**Problem to solve**
Copy task, pictures excluded: set down exactly the lines from the one containing "Given: Open the first の件 list entry" to the end of the data below.

BEGIN Working data

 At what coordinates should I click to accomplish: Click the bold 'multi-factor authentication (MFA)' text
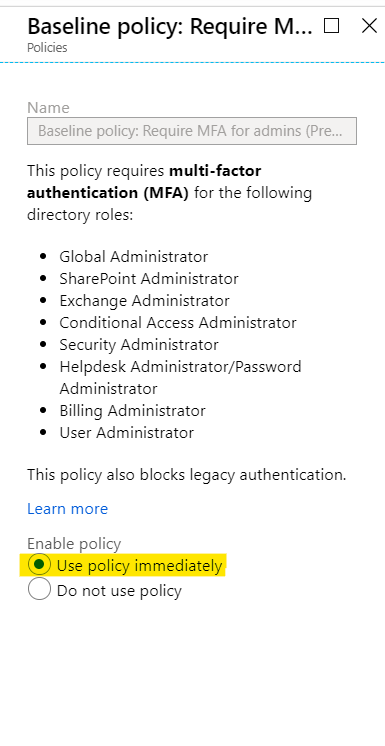click(144, 181)
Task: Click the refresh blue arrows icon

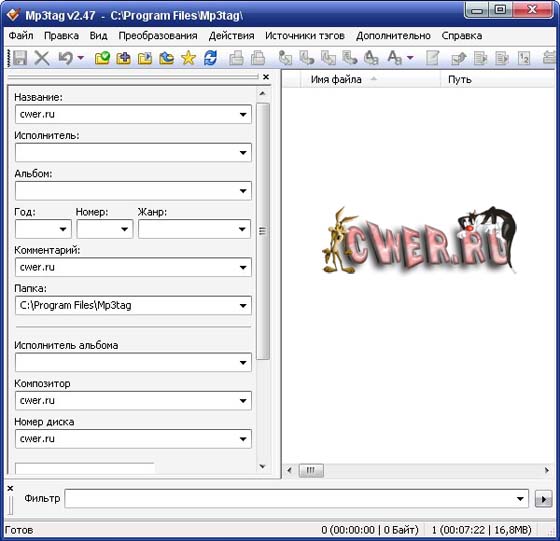Action: pos(210,57)
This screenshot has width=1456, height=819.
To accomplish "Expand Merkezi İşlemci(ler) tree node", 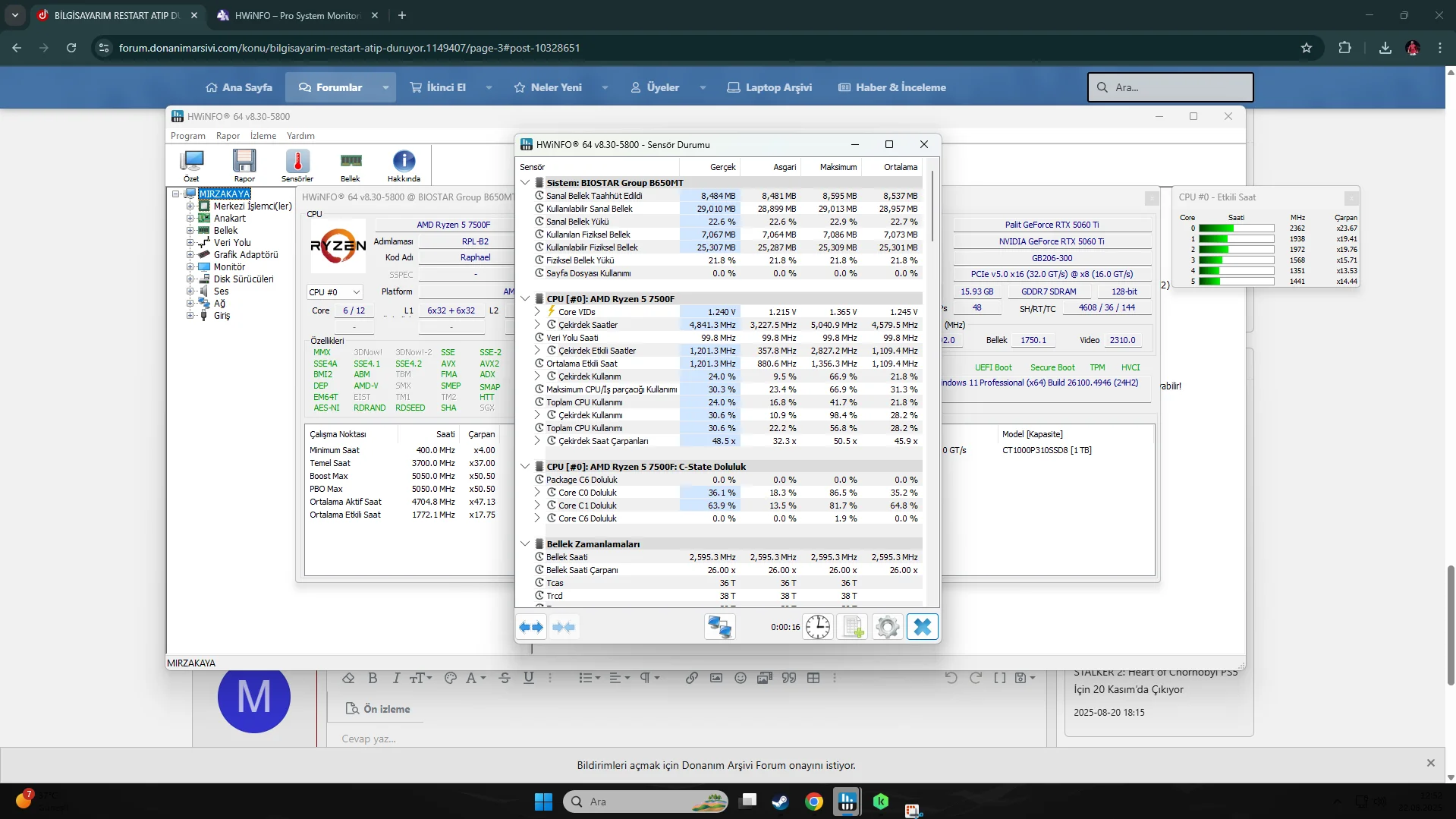I will [x=190, y=206].
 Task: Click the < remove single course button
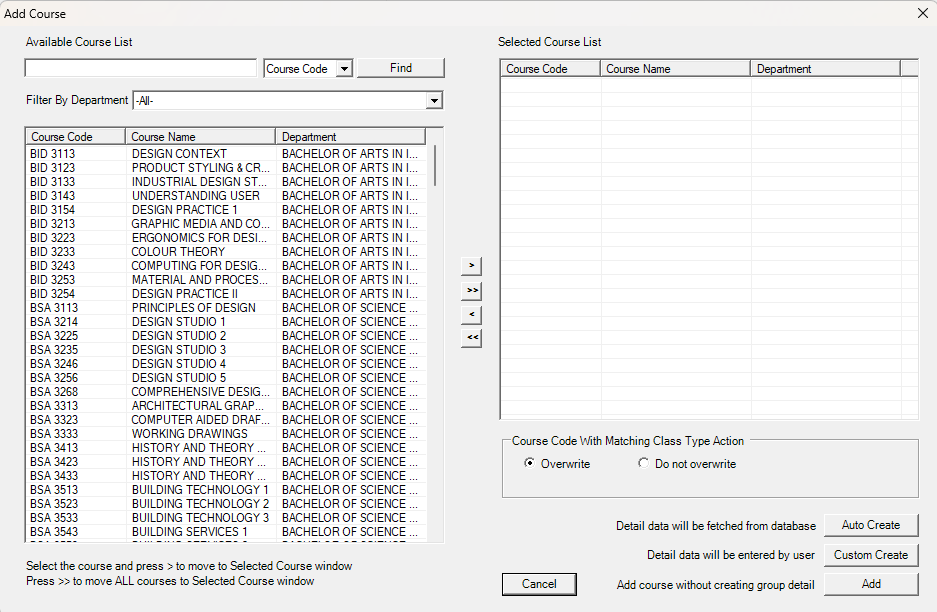[471, 315]
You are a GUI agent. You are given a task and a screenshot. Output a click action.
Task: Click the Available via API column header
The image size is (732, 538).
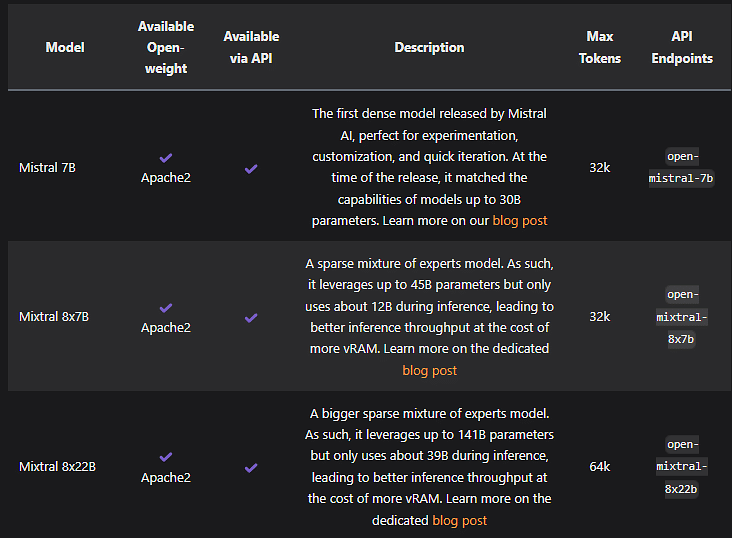(251, 47)
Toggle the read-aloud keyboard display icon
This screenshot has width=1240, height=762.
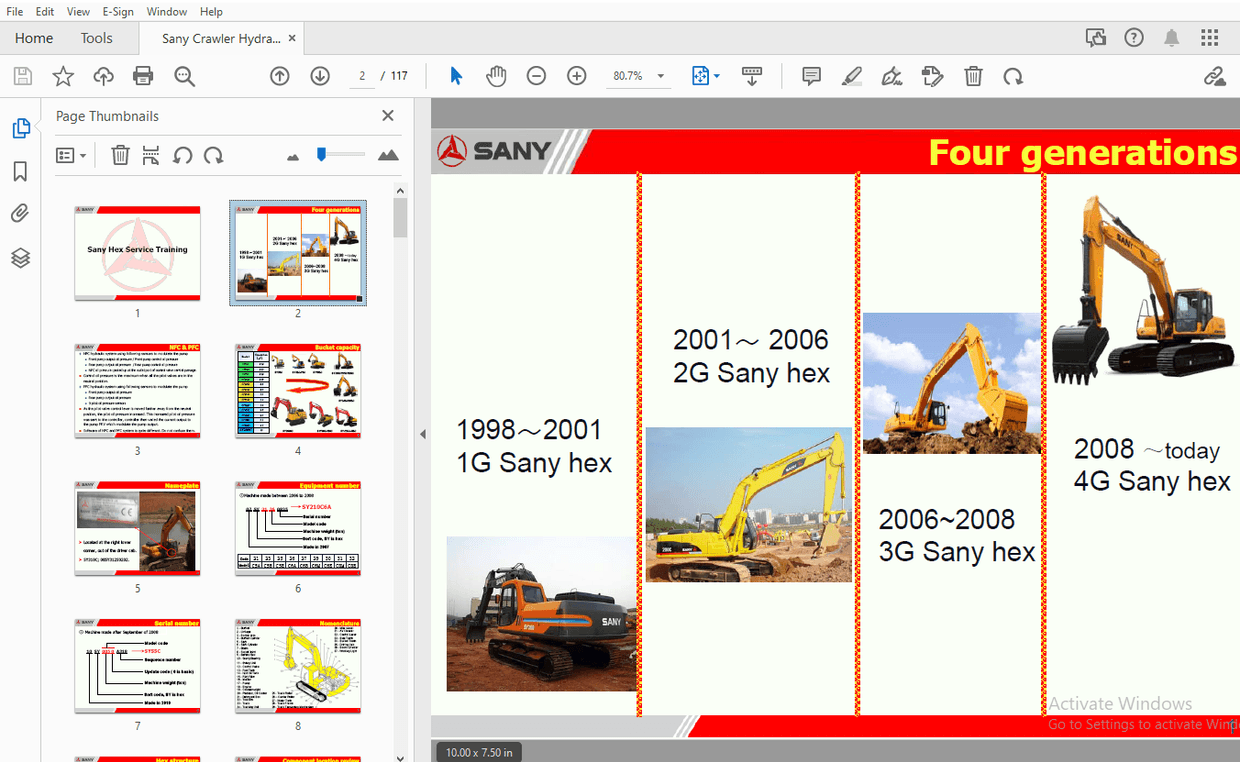752,75
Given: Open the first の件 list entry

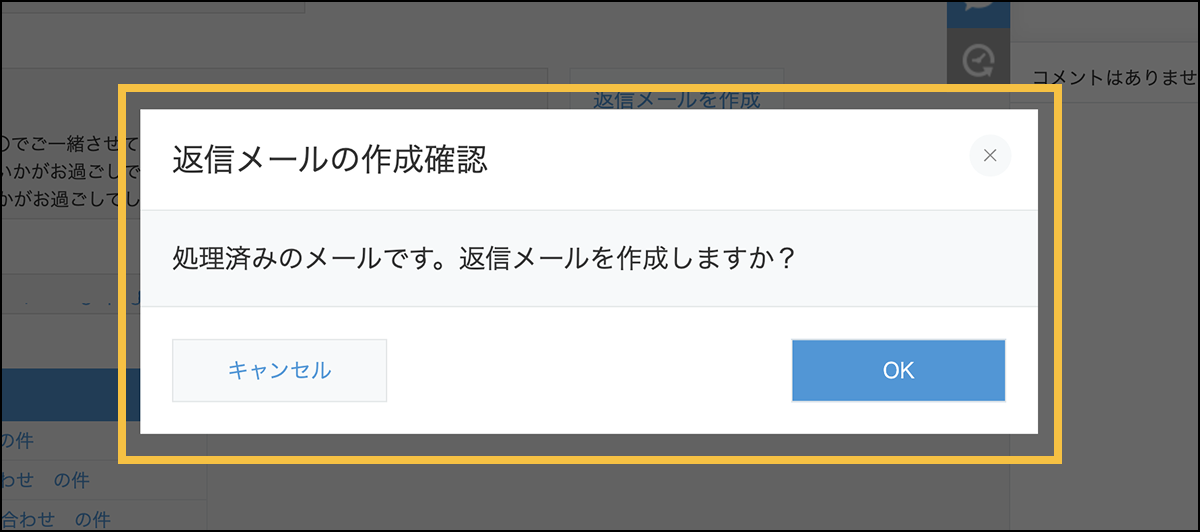Looking at the screenshot, I should click(16, 440).
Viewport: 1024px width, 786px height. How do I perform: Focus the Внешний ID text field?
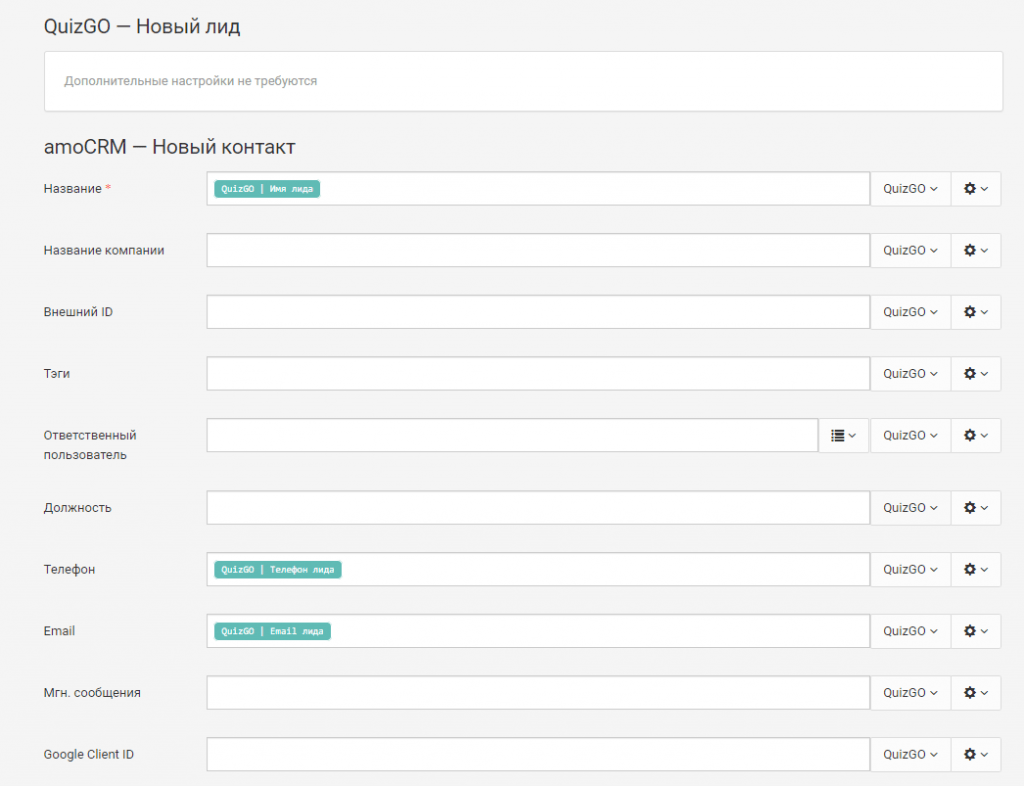point(538,312)
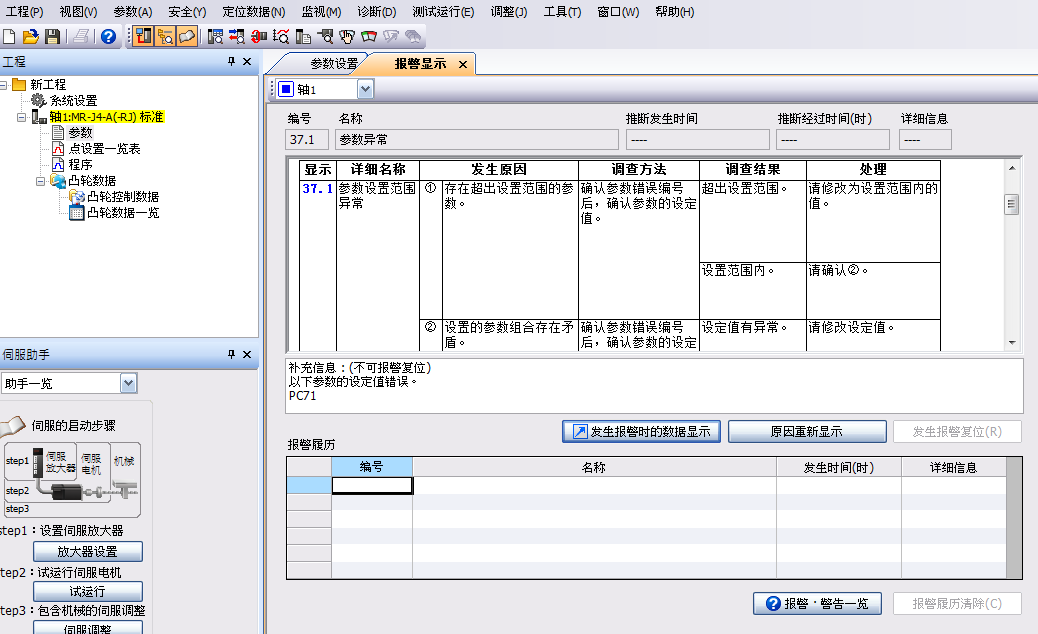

END Working data

**Solution to this problem**
Given: Open the first の件 list entry

Looking at the screenshot, I should click(16, 440).
Viewport: 1024px width, 786px height. How do I perform: Focus the Внешний ID text field?
point(538,312)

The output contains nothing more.